AUFGABENSTELLUNG:
Übertrage die folgenden Zeilen in eine Markdown-Tabelle mit den Spalten „Nummer“ und „Zeile“, wobei leere Zeilen entfallen.

....................

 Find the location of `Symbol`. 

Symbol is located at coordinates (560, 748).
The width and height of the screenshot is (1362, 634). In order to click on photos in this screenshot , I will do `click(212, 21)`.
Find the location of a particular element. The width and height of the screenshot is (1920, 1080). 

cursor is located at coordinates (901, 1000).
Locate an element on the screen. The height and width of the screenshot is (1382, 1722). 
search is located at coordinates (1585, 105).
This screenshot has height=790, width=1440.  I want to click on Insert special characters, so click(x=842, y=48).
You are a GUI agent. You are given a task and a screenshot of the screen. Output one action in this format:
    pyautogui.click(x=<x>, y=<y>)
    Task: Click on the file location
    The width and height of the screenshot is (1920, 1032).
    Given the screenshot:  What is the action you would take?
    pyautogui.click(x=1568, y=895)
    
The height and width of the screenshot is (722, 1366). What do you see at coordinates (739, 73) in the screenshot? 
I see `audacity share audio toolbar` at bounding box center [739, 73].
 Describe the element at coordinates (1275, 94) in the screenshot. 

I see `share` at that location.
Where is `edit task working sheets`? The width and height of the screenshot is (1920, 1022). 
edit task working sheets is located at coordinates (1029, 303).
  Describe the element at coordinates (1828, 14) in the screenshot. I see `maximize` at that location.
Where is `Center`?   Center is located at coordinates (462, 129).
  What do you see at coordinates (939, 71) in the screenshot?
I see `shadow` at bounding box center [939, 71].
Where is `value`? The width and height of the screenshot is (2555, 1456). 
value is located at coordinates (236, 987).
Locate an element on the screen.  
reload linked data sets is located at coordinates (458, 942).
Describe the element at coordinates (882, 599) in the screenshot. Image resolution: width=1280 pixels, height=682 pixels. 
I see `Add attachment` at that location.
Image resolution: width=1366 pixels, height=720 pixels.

....................

LÖSUNG DER AUFGABE:
| Nummer | Zeile |
|---|---|
| 1 |  Find the location of `Symbol`.  |
| 2 | Symbol is located at coordinates (560, 748). |
| 3 | The width and height of the screenshot is (1362, 634). In order to click on photos in this screenshot , I will do `click(212, 21)`. |
| 4 | Find the location of a particular element. The width and height of the screenshot is (1920, 1080).  |
| 5 | cursor is located at coordinates (901, 1000). |
| 6 | Locate an element on the screen. The height and width of the screenshot is (1382, 1722).  |
| 7 | search is located at coordinates (1585, 105). |
| 8 | This screenshot has height=790, width=1440.  I want to click on Insert special characters, so click(x=842, y=48). |
| 9 | You are a GUI agent. You are given a task and a screenshot of the screen. Output one action in this format: |
| 10 |     pyautogui.click(x=<x>, y=<y>) |
| 11 |     Task: Click on the file location |
| 12 |     The width and height of the screenshot is (1920, 1032). |
| 13 |     Given the screenshot:  What is the action you would take? |
| 14 |     pyautogui.click(x=1568, y=895) |
| 15 | The height and width of the screenshot is (722, 1366). What do you see at coordinates (739, 73) in the screenshot?  |
| 16 | I see `audacity share audio toolbar` at bounding box center [739, 73]. |
| 17 |  Describe the element at coordinates (1275, 94) in the screenshot.  |
| 18 | I see `share` at that location. |
| 19 | Where is `edit task working sheets`? The width and height of the screenshot is (1920, 1022).  |
| 20 | edit task working sheets is located at coordinates (1029, 303). |
| 21 |   Describe the element at coordinates (1828, 14) in the screenshot. I see `maximize` at that location. |
| 22 | Where is `Center`?   Center is located at coordinates (462, 129). |
| 23 |   What do you see at coordinates (939, 71) in the screenshot? |
| 24 | I see `shadow` at bounding box center [939, 71]. |
| 25 | Where is `value`? The width and height of the screenshot is (2555, 1456).  |
| 26 | value is located at coordinates (236, 987). |
| 27 | Locate an element on the screen.   |
| 28 | reload linked data sets is located at coordinates (458, 942). |
| 29 | Describe the element at coordinates (882, 599) in the screenshot. Image resolution: width=1280 pixels, height=682 pixels.  |
| 30 | I see `Add attachment` at that location. |
| 31 | Image resolution: width=1366 pixels, height=720 pixels. |